The thing I wish I could go back and change is the hutch. It "came" with the rabbits and I hate it. The rabbits have a bad habit of peeing and pooping wherever they want, so the wood inside is pretty nasty. It also has all sorts of holes where the spiders like to hang out so I have to be careful when I duck my head in to check out what's going on inside. 
Eventually I want to invest in something like this:

http://www.bassequipment.com/Cages/Rabbit+Cages/Stackable+Rabbit+Cages/default.aspx

It seems like it would be easier to keep clean and I would be able to see what's going on inside better than I do now. I'd just have to throw a tarp over the whole thing to keep out the weather (until we get to a place where I can put them in a shed or something).

Any other advice I can give is to make sure you watch the matings so you can have an idea if the buck was successful and if your doe passes her "due date", give her a couple extra days.

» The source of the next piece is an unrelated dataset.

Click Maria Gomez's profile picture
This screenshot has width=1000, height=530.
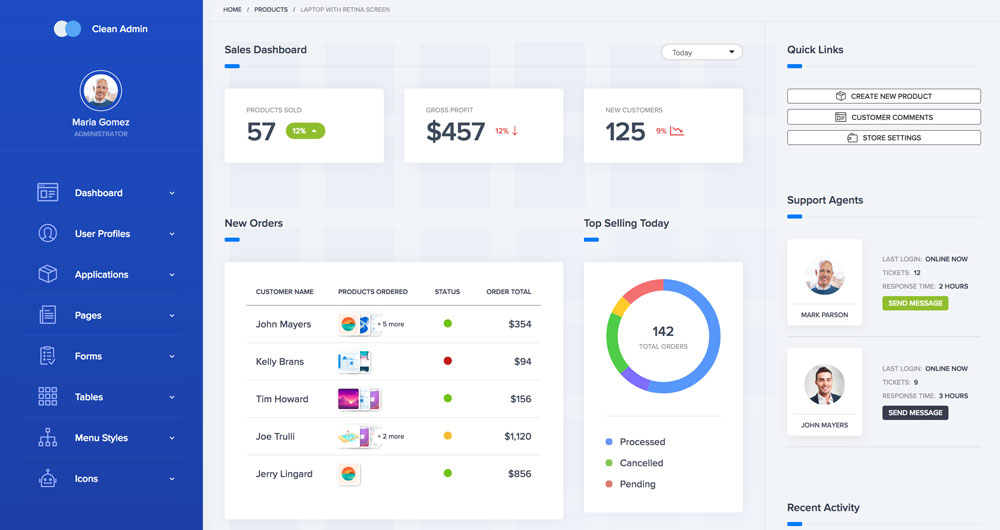click(x=100, y=91)
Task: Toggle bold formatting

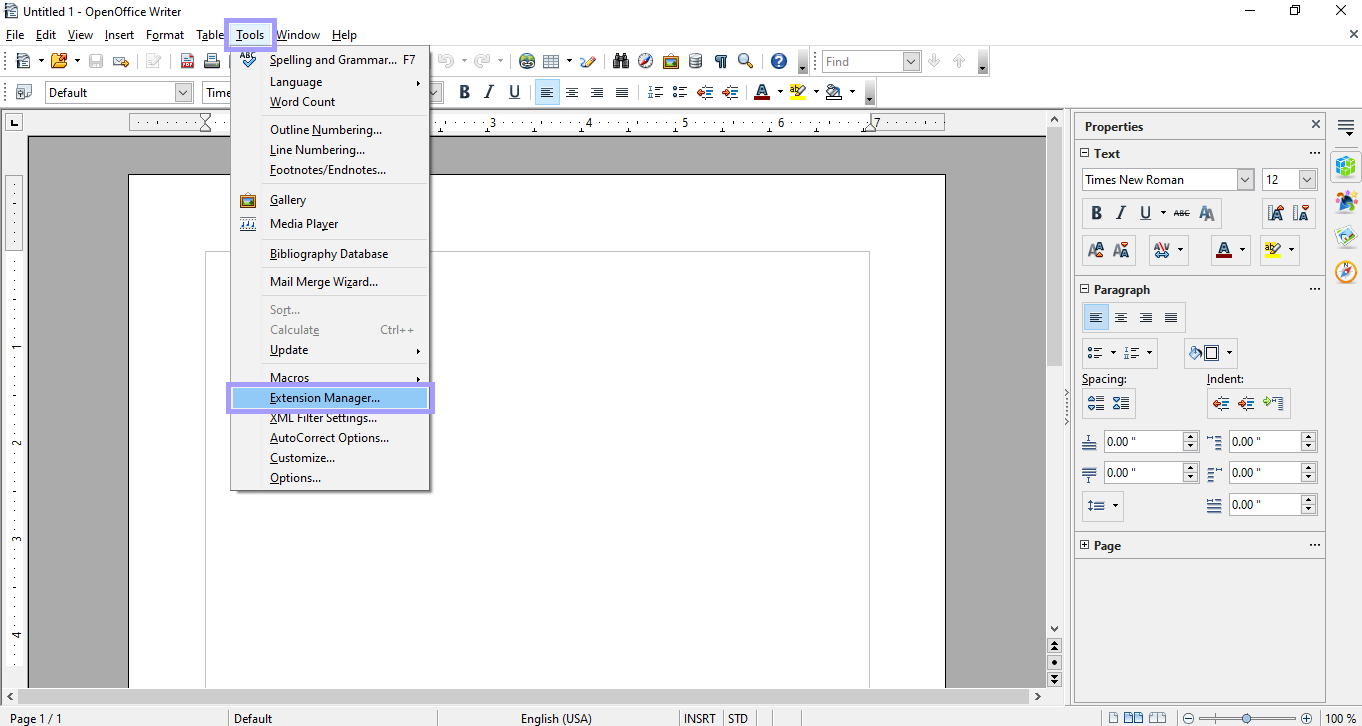Action: tap(464, 91)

Ours just recently took 41 days (rather than the normal 31) to give birth!!

Have fun!


----------



## Citylife (Nov 16, 2011)

Welcome to BYH's!
You might want to go to everything rabbits and there is a thread there regarding "Rabbit Set-up's"
There are many other threads on there that will enterest you along with the entire Rabbit section.
I enjoy having rabbits alot.  It can get old when its 100 degrees and when its 5 degrees, but that is 
case with any animals.  
Enjoy yourself on here, there is lots of good advice and help.


----------



## Snowfie (Nov 16, 2011)

Don't feel like you have to get all your rabbits right away.  Start with one male and 2 females and go from there.  You can linebreed rabbits (breeding a doe to its sire or a buck to it's dam) so you don't have to have all your rabbits unrelated.   The only breeding pair you want to steer clear of is sibling pairs and even that is okay for a generation as long as you keep only rabbits that are higher quality that their parents.  Always breed up, never down.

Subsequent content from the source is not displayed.